零玖小说>古代言情>海盗女王养成记>第31章 委屈

  江晚照做好了齐珩大发雷霆的准备,万万没料到他会是这个反应,一时间,江姑娘盯着齐侯爷伸过来的那只手,就像盯着某种会吃人的洪水猛兽,眼神充满戒备。

  眼看她才站了一会儿,人已经有些摇摇欲坠,齐珩不禁暗暗叹了口气:“站不住了不会自己找地方坐吗?又没人罚你站。”

  江晚照确实站不住了,挑了个最偏远的角落窝进去。大约是那硬梆梆的木头椅子坐着不舒服,她坐也坐不安稳,脑袋和四肢总有往一处蜷缩的趋势,尖的能戳死人的下巴劾抵在膝盖上。

  齐珩顾不上和丁旷云打机锋,一瞬不瞬地盯着江晚照:“你怎么了?真是受凉了?”

  江晚照实在没力气搭理他,随口敷衍道:“寒凝血瘀,经行腹痛。”

  齐珩先是一愣,还煞有介事地追问了句“什么”,直到丁旷云憋不住,“噗”地笑出声,他才猛地反应过来,一张脸红了又白、白了又红,在“勃然作色”和“恼羞成怒”之间举棋不定。

  丁旷云头一回知道,位高权重的靖安侯也有惨遭调戏的时候,眼看齐珩脖颈青筋跳个不住,八风不动的做派行将落花流水、一溃千里,他想笑又不敢笑出声,只得用衣袖掩住嘴,一口叼住自己手腕,肩膀抽筋似的抖个不停。

  幸而这时,出去置办马车的卫昭回来了,他没听着“前情”,虽然觉得前厅里的气氛有些古怪,却没往心里去,冲齐珩毕恭毕敬道:“少帅,马车备好了,就停在府外。”

  齐珩正欲起身告辞,丁旷云忽然转向江晚照:“江姑娘且留步。”

  齐珩和江晚照同时回过头,只见丁旷云命人捧出一个大包袱:“江姑娘来得匆忙,怕是还没用过晚食吧?这有几样点心,还有些常用的药物和换洗衣裳,都是……特意准备的,想来姑娘用得上。”

  他故意含糊其辞,江晚照却听明白了,肯定是王珏担心她在姓齐的手下吃没好吃、喝没好喝,连伤药都不敢放心用,才特意备下的。

  她忽然有点鼻子发酸——江晚照其实不太知道“委屈”是什么滋味,因为无时无刻不处在危机中,身边除了生死相对的敌人就是心怀叵测的“仇人”,就算真的委屈也没人怜惜,久而久之,便磨出了一身糙皮厚肉,打落牙齿也只会和血咽。

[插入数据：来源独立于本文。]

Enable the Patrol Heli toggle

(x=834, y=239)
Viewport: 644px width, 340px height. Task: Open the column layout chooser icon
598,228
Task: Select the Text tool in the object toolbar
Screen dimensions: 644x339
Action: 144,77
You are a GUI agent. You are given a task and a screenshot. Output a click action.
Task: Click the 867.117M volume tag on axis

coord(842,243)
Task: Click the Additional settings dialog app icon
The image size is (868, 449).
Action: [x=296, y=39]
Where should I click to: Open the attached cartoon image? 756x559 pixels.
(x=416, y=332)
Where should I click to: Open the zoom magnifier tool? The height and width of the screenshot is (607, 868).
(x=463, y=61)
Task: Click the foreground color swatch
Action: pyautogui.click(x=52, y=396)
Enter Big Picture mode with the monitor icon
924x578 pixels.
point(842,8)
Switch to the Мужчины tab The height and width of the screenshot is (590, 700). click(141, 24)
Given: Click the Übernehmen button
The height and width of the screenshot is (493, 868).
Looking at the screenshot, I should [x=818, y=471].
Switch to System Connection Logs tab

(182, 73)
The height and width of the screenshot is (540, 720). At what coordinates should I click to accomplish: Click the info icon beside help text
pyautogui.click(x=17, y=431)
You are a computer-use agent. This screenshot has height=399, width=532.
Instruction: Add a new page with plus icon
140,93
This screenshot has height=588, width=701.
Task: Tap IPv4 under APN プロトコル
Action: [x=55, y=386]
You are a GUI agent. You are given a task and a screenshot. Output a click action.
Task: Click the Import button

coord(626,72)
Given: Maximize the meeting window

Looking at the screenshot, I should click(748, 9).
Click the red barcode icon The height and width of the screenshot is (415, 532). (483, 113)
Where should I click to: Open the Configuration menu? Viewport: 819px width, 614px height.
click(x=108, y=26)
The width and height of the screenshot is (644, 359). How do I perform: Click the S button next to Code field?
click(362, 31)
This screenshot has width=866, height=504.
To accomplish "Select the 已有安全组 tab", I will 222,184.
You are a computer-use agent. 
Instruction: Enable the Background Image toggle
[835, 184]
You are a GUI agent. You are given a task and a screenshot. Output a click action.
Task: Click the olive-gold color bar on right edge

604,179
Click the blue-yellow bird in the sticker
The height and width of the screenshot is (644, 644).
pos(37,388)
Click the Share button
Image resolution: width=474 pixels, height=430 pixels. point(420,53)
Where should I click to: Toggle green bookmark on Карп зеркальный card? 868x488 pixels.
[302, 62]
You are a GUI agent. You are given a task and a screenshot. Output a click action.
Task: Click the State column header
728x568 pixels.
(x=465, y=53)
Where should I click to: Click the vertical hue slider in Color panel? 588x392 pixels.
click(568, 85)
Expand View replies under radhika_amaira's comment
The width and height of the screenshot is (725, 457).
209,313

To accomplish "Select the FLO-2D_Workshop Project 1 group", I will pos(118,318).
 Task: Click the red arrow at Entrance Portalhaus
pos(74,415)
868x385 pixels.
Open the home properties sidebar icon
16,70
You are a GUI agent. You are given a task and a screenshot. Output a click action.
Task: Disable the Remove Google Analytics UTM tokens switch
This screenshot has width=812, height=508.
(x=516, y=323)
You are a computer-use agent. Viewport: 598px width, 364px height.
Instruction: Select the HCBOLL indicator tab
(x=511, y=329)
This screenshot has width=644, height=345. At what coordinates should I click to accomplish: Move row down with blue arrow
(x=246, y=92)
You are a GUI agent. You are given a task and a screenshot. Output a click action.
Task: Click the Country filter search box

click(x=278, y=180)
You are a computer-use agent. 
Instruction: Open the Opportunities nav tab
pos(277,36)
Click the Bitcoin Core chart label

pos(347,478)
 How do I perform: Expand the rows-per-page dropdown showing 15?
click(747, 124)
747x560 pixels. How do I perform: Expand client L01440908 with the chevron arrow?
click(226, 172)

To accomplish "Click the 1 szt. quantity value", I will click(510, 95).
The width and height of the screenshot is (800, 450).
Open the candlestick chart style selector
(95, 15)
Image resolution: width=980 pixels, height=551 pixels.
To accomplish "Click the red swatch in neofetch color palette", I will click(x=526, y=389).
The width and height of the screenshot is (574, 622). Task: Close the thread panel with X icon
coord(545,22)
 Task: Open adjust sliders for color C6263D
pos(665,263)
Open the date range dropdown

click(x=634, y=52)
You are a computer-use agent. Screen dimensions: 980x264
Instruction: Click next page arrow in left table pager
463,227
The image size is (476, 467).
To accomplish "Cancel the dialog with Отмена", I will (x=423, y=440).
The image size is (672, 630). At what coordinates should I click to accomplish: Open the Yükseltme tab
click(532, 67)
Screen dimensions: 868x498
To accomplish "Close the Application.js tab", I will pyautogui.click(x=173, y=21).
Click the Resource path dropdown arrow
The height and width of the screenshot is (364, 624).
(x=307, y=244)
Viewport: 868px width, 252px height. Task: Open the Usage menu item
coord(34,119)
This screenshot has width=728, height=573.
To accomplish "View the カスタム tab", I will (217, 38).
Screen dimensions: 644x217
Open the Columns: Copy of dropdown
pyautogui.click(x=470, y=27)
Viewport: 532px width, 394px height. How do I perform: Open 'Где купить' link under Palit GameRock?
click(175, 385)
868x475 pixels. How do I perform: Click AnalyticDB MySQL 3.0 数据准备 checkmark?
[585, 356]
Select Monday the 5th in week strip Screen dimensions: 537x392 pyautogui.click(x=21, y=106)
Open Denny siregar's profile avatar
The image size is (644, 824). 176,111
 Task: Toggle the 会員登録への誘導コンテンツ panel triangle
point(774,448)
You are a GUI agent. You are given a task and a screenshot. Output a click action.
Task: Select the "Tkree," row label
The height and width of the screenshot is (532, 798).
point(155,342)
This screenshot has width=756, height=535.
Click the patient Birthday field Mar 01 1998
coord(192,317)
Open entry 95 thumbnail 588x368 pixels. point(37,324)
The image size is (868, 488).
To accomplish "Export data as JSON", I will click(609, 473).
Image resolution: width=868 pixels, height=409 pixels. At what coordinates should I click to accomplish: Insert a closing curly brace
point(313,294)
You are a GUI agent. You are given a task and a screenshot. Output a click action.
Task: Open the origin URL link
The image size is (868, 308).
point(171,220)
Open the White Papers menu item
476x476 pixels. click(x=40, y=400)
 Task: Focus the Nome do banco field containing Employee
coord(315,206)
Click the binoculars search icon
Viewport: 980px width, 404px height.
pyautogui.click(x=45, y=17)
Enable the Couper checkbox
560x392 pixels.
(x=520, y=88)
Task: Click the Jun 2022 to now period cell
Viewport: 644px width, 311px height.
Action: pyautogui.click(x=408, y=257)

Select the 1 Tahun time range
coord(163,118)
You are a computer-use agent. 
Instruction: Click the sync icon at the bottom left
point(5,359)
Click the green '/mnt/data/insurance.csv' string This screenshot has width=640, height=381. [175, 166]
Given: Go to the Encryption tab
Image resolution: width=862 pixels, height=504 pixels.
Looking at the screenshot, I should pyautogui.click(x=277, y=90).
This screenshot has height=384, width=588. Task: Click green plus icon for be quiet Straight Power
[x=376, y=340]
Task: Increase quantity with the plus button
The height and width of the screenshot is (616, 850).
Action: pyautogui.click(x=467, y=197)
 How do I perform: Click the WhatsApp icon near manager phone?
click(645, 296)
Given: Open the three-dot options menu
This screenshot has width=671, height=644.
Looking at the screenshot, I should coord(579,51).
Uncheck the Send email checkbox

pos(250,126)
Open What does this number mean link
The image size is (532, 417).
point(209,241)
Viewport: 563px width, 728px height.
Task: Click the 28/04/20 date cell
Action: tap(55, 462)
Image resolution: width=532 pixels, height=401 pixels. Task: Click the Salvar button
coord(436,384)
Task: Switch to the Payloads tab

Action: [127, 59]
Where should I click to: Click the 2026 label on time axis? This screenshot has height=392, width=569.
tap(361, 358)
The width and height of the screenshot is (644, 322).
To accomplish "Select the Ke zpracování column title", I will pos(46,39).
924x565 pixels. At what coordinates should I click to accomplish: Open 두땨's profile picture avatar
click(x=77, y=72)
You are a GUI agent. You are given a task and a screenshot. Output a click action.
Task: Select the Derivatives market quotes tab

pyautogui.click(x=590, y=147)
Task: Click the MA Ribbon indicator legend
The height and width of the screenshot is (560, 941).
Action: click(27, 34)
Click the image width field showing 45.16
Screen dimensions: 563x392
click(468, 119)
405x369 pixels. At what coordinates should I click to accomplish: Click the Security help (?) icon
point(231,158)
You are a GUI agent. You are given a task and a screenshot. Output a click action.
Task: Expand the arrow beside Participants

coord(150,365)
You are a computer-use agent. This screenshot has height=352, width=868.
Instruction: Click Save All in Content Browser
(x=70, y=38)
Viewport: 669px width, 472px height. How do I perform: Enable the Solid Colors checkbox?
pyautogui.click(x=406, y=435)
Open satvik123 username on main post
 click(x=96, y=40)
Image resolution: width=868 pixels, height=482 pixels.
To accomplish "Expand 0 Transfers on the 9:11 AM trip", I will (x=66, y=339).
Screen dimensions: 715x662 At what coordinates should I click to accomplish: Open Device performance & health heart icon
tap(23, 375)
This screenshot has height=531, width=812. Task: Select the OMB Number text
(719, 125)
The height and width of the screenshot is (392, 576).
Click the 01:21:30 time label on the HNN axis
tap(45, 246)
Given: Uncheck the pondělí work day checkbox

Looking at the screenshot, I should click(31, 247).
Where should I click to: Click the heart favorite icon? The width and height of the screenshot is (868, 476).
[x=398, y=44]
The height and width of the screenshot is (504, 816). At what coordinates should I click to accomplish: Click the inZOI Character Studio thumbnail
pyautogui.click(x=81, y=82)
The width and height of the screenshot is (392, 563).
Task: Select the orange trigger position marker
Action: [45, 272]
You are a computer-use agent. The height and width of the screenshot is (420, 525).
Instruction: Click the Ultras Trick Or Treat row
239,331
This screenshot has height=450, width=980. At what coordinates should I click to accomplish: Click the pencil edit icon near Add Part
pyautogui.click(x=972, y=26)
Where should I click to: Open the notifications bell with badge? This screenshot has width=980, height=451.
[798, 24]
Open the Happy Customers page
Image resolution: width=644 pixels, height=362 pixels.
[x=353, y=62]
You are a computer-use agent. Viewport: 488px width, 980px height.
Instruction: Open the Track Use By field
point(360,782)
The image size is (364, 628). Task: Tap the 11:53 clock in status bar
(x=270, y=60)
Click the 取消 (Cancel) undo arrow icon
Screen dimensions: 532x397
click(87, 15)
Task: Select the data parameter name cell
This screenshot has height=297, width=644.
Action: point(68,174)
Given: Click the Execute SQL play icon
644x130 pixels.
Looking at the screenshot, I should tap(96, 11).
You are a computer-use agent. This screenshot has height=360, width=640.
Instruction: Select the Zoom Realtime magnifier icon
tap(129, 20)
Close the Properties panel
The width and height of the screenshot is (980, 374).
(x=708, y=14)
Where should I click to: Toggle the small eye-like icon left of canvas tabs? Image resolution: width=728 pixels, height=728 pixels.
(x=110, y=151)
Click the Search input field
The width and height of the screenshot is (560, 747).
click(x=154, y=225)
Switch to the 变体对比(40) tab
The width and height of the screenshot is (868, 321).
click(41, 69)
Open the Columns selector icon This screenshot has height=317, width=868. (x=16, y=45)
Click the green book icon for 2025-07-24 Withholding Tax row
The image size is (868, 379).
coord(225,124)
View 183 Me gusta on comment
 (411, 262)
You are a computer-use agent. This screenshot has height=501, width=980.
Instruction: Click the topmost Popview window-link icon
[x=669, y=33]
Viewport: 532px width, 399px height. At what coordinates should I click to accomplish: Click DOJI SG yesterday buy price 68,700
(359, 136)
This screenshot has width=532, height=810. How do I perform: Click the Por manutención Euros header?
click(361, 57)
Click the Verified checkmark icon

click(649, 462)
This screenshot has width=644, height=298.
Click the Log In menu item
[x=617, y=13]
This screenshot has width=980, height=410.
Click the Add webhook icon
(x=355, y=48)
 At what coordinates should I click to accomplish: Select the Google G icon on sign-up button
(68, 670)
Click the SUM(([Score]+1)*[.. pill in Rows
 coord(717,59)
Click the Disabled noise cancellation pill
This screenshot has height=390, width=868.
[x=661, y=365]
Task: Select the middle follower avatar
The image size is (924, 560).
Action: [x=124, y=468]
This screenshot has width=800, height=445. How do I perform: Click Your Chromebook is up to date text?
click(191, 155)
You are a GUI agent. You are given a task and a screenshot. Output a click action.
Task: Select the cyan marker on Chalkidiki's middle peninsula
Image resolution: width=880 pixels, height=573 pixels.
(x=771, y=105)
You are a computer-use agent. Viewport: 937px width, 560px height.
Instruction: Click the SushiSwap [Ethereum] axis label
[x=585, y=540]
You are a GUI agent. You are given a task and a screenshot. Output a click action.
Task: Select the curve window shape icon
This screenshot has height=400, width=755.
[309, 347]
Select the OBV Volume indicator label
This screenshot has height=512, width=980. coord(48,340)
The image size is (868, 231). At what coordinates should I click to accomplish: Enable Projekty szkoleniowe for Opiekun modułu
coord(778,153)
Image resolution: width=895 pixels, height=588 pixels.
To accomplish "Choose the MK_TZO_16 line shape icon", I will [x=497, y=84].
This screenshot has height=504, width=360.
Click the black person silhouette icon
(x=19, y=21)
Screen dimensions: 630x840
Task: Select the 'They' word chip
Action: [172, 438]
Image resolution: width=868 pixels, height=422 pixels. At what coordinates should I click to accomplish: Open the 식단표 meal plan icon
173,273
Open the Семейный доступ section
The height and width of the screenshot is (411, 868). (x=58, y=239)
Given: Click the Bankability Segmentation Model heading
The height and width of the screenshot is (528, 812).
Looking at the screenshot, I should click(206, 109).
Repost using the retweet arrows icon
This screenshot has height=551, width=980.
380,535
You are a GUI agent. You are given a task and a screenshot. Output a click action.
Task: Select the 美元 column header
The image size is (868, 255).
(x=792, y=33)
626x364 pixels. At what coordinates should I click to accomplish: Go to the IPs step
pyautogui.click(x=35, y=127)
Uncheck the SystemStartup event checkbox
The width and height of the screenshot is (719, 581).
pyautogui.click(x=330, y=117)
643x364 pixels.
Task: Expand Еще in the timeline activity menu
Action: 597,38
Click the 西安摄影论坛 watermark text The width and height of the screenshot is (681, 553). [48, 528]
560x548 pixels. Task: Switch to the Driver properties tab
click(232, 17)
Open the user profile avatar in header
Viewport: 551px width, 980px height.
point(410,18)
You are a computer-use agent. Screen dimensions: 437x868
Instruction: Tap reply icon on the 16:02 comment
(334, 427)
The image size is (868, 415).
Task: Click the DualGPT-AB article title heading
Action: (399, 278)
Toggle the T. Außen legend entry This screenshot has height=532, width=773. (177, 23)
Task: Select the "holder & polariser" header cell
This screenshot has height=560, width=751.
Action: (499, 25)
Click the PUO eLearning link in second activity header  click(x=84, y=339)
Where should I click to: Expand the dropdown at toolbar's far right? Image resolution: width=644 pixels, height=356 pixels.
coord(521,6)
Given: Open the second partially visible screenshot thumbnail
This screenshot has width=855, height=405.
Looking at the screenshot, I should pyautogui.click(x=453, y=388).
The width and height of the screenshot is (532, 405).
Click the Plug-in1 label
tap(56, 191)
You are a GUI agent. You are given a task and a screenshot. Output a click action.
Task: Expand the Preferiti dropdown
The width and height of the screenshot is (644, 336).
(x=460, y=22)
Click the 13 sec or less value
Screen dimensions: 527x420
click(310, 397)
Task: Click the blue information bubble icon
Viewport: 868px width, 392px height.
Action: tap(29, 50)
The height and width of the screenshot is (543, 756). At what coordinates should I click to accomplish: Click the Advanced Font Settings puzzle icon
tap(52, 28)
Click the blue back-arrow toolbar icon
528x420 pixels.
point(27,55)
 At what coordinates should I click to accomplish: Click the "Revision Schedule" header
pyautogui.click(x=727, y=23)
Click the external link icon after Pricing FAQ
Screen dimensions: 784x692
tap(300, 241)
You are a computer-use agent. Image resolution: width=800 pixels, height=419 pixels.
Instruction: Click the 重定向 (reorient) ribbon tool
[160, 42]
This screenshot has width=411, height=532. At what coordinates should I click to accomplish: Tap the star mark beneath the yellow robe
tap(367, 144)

  但是这一刻,她居然破天荒的有种想落泪的冲动,因为知道这世上毕竟还是有人惦记她的,哪怕她是个人嫌狗不待见的“海匪”,也有人愿意将她无处安放的委屈和辛酸全盘接纳。

  江晚照吸溜了下鼻子,抬起头,真心诚意道:“多谢。”

  丁旷云心知肚明,这声“多谢”不是冲自己来的,便不大好替正主穷客套,微笑着点了点头。

  这两位一番交流旁若无人,谁也没发现齐珩的脸色已经沉如锅底,只是靖安侯生性内敛,情绪轻易不上脸,这才面无表情地忍了。

  直到坐上马车,江晚照不顾齐珩在侧,将王珏悉心准备的包袱打开,一样一样翻看过,只见里头除了油纸包的点心、写明用法的伤药、两套一看就是现赶出来的崭新衣裳,居然还有随身带的手帕、驱虫用的小香包,以及……一摞姑娘家穿的亵衣。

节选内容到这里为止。